LeChelle Davenport, director of financial aid at the University of Tennessee Health Science Center, recently visited Capitol Hill to lobby for lawmakers to keep several financial aid allowances intact during the reauthorization of the Higher Education Act (HEA). She and fellow National Association of Student Financial Aid Administrators (NASFAA) member Sonya Stein, as a part of the association’s ongoing Advocacy Pipeline initiative, met with staffers from several Republican congressional offices, including those tasked with drafting bills to reauthorize the HEA.

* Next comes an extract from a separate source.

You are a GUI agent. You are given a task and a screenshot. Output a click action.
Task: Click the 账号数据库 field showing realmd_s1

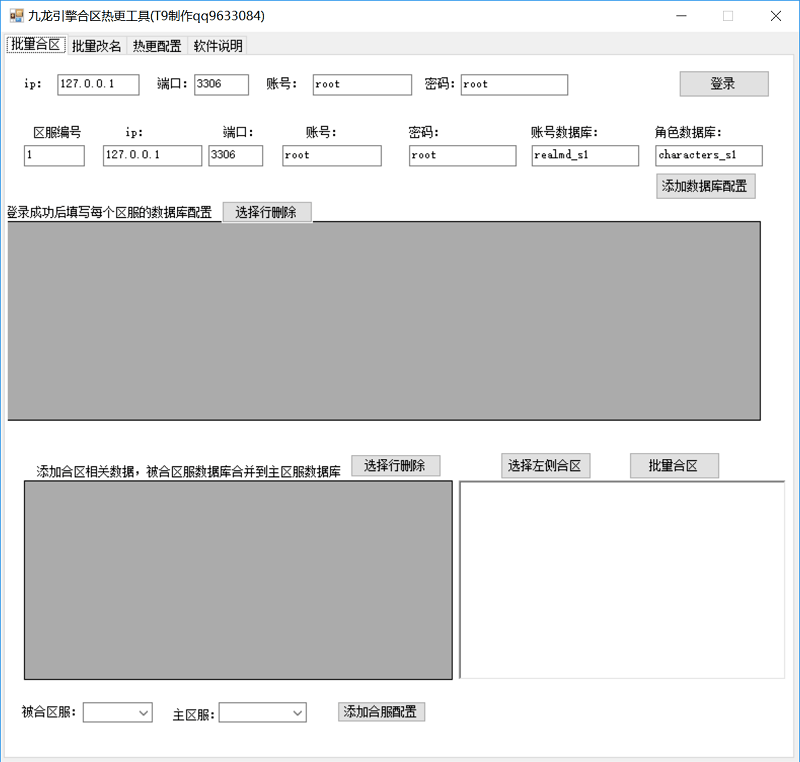[584, 155]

During their meetings, NASFAA members emphasized the need to reinstate the practice of automatically adjusting Pell Grants to inflation, which was abandoned for the 2018-19 award year for the first time in five years. Stein, the director of financial aid at the University of Alaska Anchorage, said this would give both institutions and students “some degree of stability year-to-year,” and Davenport explained that it would help institutions avoid having to adjust their award letters, as they did this year. They also urged lawmakers to protect the Pell reserve from cuts in the case of a presidential rescission, where the president has the ability to retroactively redistribute funds allocated to programs in the omnibus bill.

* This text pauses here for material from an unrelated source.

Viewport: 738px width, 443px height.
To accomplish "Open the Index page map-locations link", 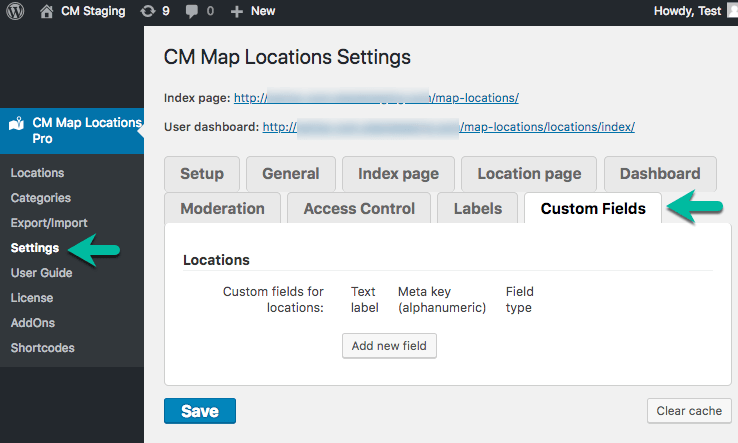I will point(375,98).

“We are pleased that LeChelle was invited by NASFAA to represent UTHSC and Tennessee on the critical issue of financial aid,” said Lori Gonzalez, PhD, vice chancellor for Academic, Faculty and Student Affairs at UTHSC. “UTHSC is fortunate to have a student advocate leading the Office of Financial Aid.”
With regard to reauthorizing the HEA, NASFAA members expressed their support to lawmakers for various aspects of the House Republicans’ bill, the PROSPER Act, such as the elimination of origination fees and the ability for institutions to limit loan amounts.
“The loan debt at the end of the four-year period is so much, and students tend to borrow more than they need,” Davenport said. “They aren’t looking down the road.”
Davenport and Stein also told lawmakers that they appreciated the proposal to maintain full-time enrollment status at 12-credit hours per semester, with the option for a Pell bonus for those who take 15 credits.
Davenport also told lawmakers, however, that the PROSPER Act proposal to cut Grad PLUS loans would cause graduate students to struggle to fund their education because “students typically need the unsubsidized loan and some additional Grad PLUS loans to cover all their needs.”
Davenport said participating in the Advocacy Pipeline was beneficial and rewarding. “It’s good to know where your state representatives stand, meet with people face to face, and get an understanding of what’s going on in Washington.”